Building Real Software: Monitoring Sucks. But Monitoring as Testing Sucks a Lot More

At Devopsdays I listened to a lot of smart people saying smart things. And to some people saying things that sounded smart, but really weren’t. It was especially confusing when you heard both of these kinds of things from the same person.

Like at Noah Sussman’s presentation on how rapid release cycles alter QA and testing, based on the work he did when he was the test architect at Etsy.

Sussman is a smart guy who knows about testing. He wanted to get some important messages across about how to do testing and QA in a Continuous Deployment environment. If you’re releasing small changes to production 20 or 30 or 40 times a day, there’s no time for manual testing and QA. So you have to push a lot of responsibility back to the development team to review and test their own work. Testers can still look for problems through exploratory testing and system testing, but they won’t be able to find bugs in time – the code may already be out by the time that they get a chance. So you need to be prepared for problems in production, and to respond to them.

The Smart Things

"The fewer assumptions that developers make, the better everything works”.

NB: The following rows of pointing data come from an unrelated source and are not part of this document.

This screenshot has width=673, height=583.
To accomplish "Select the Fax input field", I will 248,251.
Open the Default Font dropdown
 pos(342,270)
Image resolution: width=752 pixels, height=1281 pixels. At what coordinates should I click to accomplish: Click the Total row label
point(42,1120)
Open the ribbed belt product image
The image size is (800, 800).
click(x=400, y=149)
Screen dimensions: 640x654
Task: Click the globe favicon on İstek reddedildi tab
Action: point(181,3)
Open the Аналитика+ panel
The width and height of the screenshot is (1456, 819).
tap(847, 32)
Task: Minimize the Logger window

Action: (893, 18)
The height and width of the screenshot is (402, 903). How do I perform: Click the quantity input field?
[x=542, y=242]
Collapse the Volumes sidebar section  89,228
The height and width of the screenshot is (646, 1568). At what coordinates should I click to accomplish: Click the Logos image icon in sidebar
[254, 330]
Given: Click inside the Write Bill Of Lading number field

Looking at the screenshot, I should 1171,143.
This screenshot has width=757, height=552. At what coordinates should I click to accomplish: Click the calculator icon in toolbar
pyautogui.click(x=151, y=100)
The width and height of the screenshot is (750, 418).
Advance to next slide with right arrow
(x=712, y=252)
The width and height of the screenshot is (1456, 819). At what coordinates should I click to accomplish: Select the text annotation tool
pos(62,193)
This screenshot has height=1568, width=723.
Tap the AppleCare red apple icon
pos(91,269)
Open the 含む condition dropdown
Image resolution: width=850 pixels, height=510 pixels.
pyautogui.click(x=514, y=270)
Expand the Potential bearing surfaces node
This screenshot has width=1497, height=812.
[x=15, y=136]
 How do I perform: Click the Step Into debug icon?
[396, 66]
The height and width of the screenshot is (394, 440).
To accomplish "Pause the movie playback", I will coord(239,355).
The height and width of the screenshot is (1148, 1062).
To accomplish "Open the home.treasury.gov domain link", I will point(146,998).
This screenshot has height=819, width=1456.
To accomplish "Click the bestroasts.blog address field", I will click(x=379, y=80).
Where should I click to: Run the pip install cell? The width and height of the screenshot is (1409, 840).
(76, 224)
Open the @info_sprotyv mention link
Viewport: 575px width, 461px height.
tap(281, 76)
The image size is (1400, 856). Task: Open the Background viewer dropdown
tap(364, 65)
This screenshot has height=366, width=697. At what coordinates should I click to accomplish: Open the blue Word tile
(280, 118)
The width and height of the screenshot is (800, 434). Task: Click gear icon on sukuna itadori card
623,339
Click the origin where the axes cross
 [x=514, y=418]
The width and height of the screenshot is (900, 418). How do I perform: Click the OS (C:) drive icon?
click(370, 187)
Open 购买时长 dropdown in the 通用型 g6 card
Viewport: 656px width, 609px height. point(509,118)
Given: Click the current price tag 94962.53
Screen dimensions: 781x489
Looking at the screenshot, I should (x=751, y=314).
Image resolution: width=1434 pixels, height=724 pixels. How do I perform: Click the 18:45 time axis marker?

A developer’s job is to keep things as simple as they can, and understand and validate their assumptions by reviewing and testing and profiling their code. A tester’s job is to invalidate assumptions – through boundary testing and exploratory testing and things like fuzzing and penetration testing.

“There are a finite number of detectable bugs”.

Everyone should be prepared for bugs in production – it’s irresponsible not to.

“QA should be focusing on risk, not on giving management false confidence that the site won’t go down”.

“It’s more important to focus on resilience than “quality”: readable code, reasonable test coverage, a sane architecture, good tools, an engineering culture that values refactoring.”

The Things that Sounded Smart, but Weren’t

“The whole idea of preventive QA or preventive testing is a fraud”.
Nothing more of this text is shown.